Source document:
•••

This is unfortunate, because a few decades ago there was little doubt that this country outshines nearly everyone in educating its youth. But now, while some schools still offer an excellent education (those located in rich school districts), many others simply don't make the grade -- and the dropout rate is far too high in many states (like Texas, where more than one out of four students don't finish high school).
What can be done about this? The right-wing wants to blame teachers. They would base teacher pay on test scores, close schools that test poorly on standardized tests, cut funding for schools (thus increasing class sizes), and issue vouchers to drive students into private schools. Personally, I think these things are exactly the wrong things to do. They will just destroy our system of public education and penalize good teachers doing their best under bad conditions.
So, what can be done? The best answer I have seen comes from education historian Diane Ravitch at New York University. She has written a book on the subject called Reign of Error: The Hoax of the Privatization Movement and the Dangers to America's Public Schools, and she has condensed some of her arguments into an article at Talking Points Memo. The whole article is well worth reading, but I give you just a taste of what Ms. Ravitch has to say below:
Public education is not broken. It is not failing or declining. The diagnosis is wrong, and the solutions of the corporate reformers are wrong. Our urban schools are in trouble because of concentrated poverty and racial segregation. But public education as such is not “broken.”

•••

What you should do: Could you pick up the piece on America's public schools after its last sentence and carry it forward?

•••

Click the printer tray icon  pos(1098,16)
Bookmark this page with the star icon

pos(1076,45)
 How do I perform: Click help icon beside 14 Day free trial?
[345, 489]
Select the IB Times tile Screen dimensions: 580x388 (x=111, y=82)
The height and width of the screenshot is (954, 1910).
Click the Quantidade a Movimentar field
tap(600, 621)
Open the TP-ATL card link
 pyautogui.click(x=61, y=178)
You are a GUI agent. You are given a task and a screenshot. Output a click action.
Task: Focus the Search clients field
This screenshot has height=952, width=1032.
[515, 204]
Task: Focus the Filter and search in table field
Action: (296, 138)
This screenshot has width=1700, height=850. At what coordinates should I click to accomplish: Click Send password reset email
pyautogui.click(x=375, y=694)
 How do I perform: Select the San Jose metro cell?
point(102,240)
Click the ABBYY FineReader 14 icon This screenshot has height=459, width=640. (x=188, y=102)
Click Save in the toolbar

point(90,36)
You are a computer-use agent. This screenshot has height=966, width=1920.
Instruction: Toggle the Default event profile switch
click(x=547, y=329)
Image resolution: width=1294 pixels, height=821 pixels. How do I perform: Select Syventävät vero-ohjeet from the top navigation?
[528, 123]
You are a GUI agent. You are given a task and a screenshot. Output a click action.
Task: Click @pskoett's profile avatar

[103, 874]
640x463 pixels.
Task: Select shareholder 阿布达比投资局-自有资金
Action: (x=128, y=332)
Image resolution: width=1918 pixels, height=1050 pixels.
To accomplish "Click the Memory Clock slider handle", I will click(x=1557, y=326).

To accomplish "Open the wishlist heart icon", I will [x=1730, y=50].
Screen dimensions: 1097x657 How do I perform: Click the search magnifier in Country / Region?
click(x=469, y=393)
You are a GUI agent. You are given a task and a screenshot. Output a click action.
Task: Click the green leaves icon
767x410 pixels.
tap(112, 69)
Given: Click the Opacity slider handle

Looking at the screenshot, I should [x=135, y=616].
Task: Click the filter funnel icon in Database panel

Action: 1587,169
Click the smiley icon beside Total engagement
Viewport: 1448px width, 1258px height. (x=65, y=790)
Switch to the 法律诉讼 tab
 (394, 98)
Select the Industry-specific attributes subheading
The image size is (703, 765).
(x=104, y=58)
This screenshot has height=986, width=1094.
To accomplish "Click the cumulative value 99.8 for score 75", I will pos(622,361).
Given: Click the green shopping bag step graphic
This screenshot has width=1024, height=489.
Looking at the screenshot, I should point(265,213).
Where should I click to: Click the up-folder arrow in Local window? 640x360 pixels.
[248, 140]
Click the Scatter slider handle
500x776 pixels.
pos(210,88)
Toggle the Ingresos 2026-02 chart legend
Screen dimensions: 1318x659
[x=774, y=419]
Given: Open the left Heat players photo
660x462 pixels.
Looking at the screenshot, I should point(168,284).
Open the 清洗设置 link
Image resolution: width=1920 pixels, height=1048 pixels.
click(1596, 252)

•••

Expected output:
I have no silver bullets—because none exist—but I have proposals based on evidence and experience.
We know what works. What works are the very opportunities that advantaged families provide for their children. In homes with adequate resources, children get advantages that enable them to arrive in school healthy and ready to learn.
Pregnant women should see a doctor early in their pregnancies and have regular care and good nutrition. Poor women who do not receive early and regular medical care are likely to have babies with developmental and cognitive problems.
Children need prekindergarten classes that teach them how to socialize with others, how to listen and learn, how to communicate well, and how to care for themselves, while engaging in the joyful pursuit of play and learning that is appropriate to their age and development and that builds their background knowledge and vocabulary.
Children in the early elementary grades need teachers who set age-appropriate goals. They should learn to read, write, calculate, and explore nature, and they should have plenty of time to sing and dance and draw and play and giggle. Classes in these grades should be small enough—ideally fewer than twenty—so that students get the individual attention they need. Testing in the early grades should be used sparingly, not to rank students, but diagnostically, to help determine what they know and what they still need to learn. Test scores should remain a private matter between parents and teachers, not shared with the district or the state for any individual student. The district or state may aggregate scores for entire schools but should not judge teachers or schools on the basis of these scores.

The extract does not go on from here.